Lipi Turner-Rahman, manager of WSU’s Kimble Digitization Center said about 10 years ago, a grad student had uploaded about 100 photos from the collection to the university’s website, but the rest sat untouched in storage. Turner-Rahman said the project began with an aim to secure funding to place the entire collection online. However, with the help of social media, it has since evolved to include an effort to track down the stories of the people and families who were photographed.
“Definitely it resonates with me that this is a collection of a group of people that you don’t really hear about,” Turner-Rahman said. “There is a specific narrative about this community and I’m very much interested in having the whole story be told.”
While preparing to write a grant proposal for the digitization project, Turner-Rahman said she learned a couple from Seattle, Laura Solis and her partner, Deputy Seattle Mayor Michael Fong, had taken a personal interest in the collection.
Solis said many in her family found work as agricultural laborers in Granger, Wash.

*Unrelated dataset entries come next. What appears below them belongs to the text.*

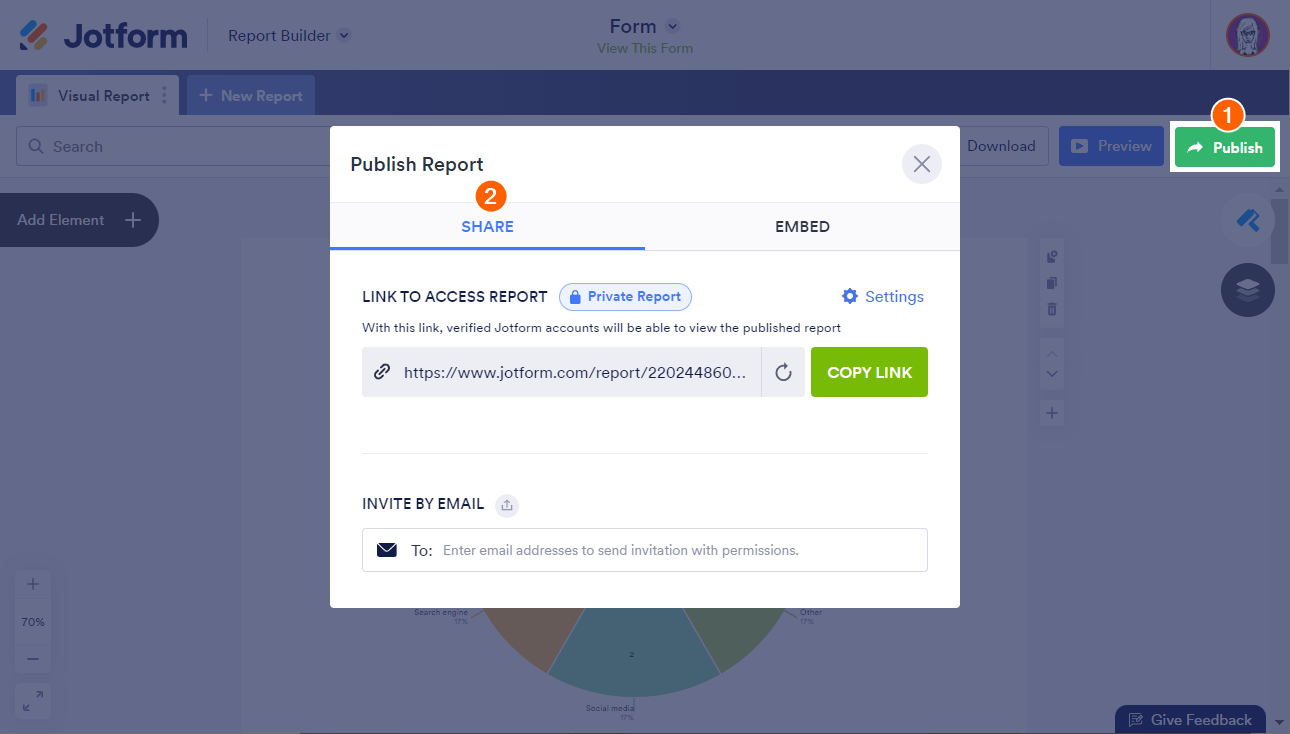Click the duplicate element icon

coord(1052,283)
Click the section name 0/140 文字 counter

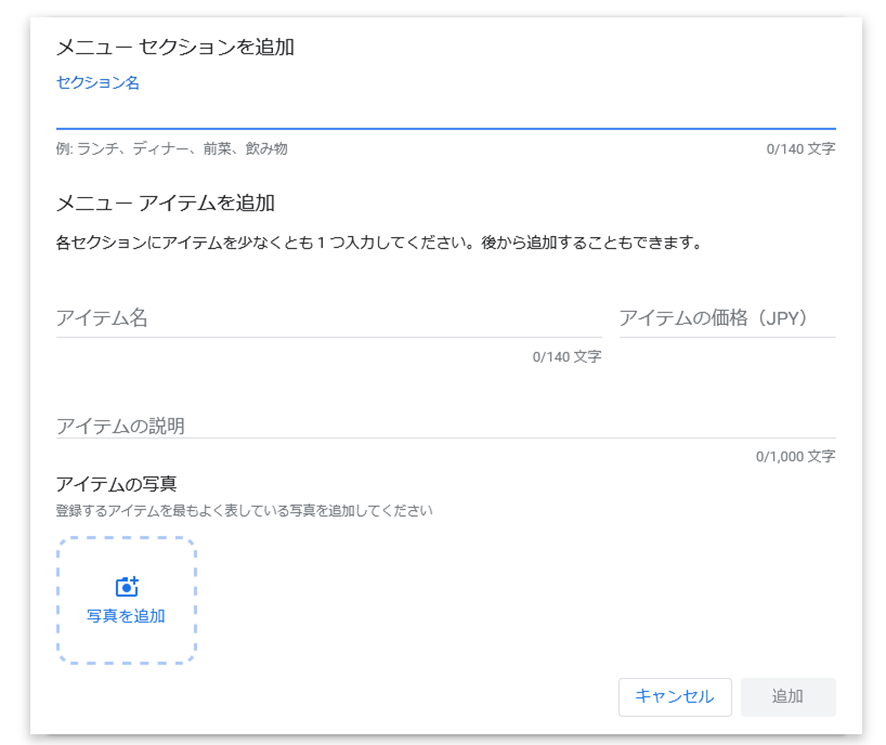click(801, 149)
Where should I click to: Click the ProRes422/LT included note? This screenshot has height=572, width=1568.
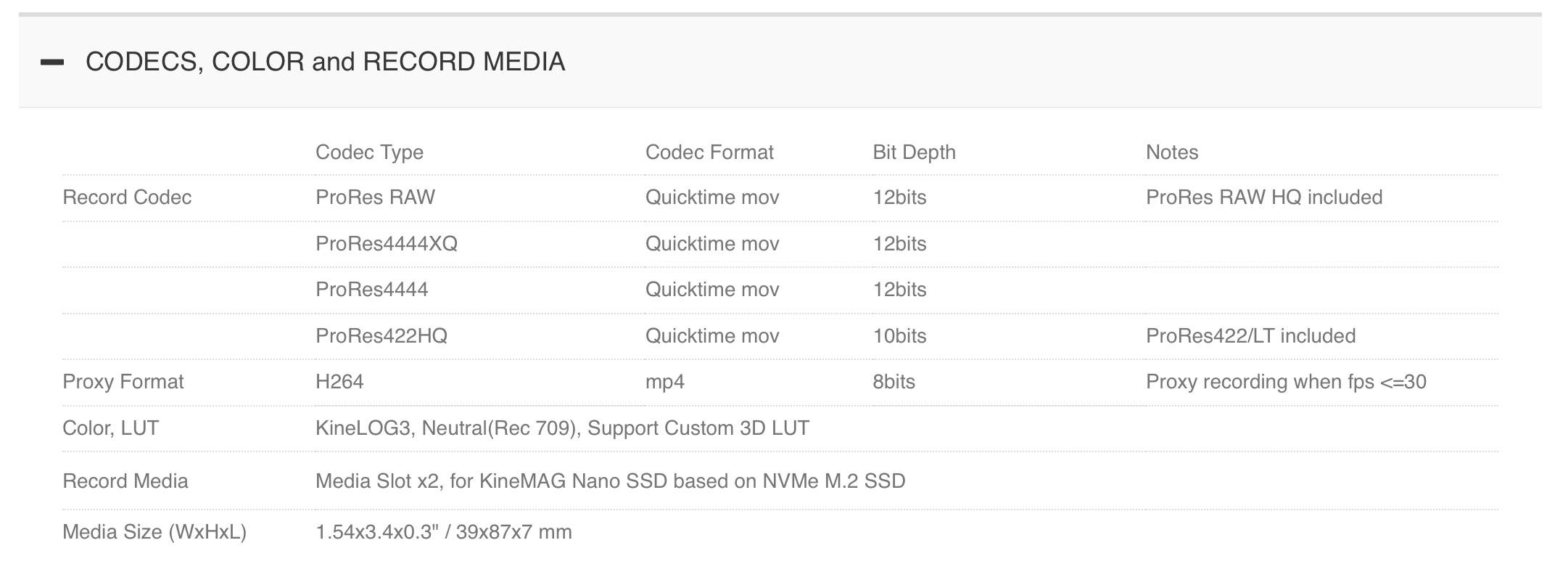click(x=1250, y=336)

She said she first came across the images while she was looking into a family legend that her uncle had appeared in a picture in the newspaper with a high-ranking government official around this same time. Solis and Fong combed through years worth of archived newspapers with little luck before they turned to the internet.
She said the headlines they’d scanned talked of the movement for farm workers’ rights, but much of what was printed failed to consider the moment through the eyes of the workers these struggles affected. A good deal of what was written was, as Fong put it, “some pretty racist stuff.”
When they stumbled onto Nash’s photos through an easily overlooked link on WSU’s website, Solis said she was spellbound.
“You can see through the photographs that he was looking at human beings and he really captured that — I was frankly just blown away, I couldn’t believe that these existed,” she said. “I think initially, we were still thinking maybe these would include the photograph we were looking for, but it I quickly became ‘these are amazing in their own right.’”
Solis said these photos hinted at more than an important moment in history, it showed the everyday lives of the farm workers and their families. Photos of children playing, a family moving to a new home, a band playing in a tavern — all of this showed the humanity of a group that goes largely unnoticed and uncredited for the important part they played in the state’s history.
Thinking her family and friends would enjoy the images even if they didn’t recognize any of the people pictured, Solis said she posted a few of that original 100 to social media. In a matter of days, she said her cousin recognized his grandmother — her great aunt — in one of the photos and wrote a moving tribute.
Turner-Rahman said this inspired them to create a Nash Photo Collection Facebook group where people can scan through photos for family members and help to identify those pictured. She said many photos have already been digitized but the project has expanded beyond the scope of merely putting them online to helping a community take control of their narrative.
“It’s really all about facilitating their story to have Washingtonians, hear their stories and hear about their lives,” she said. “I also think it’s important for youth and future community members to see themselves represented in the way that they see themselves.”
Retired King County Superior Court Judge Michael Fox, who worked as a lawyer representing farm workers in the ‘60s, ‘70s and ‘80s said one photo struck him in particular. In the photo, he said he and Guadalupe Gamboa, a leader in Washington’s farm workers rights movement at the time, are shown clasping hands over a “No Trespassing” sign the morning they’d been arrested for trespassing.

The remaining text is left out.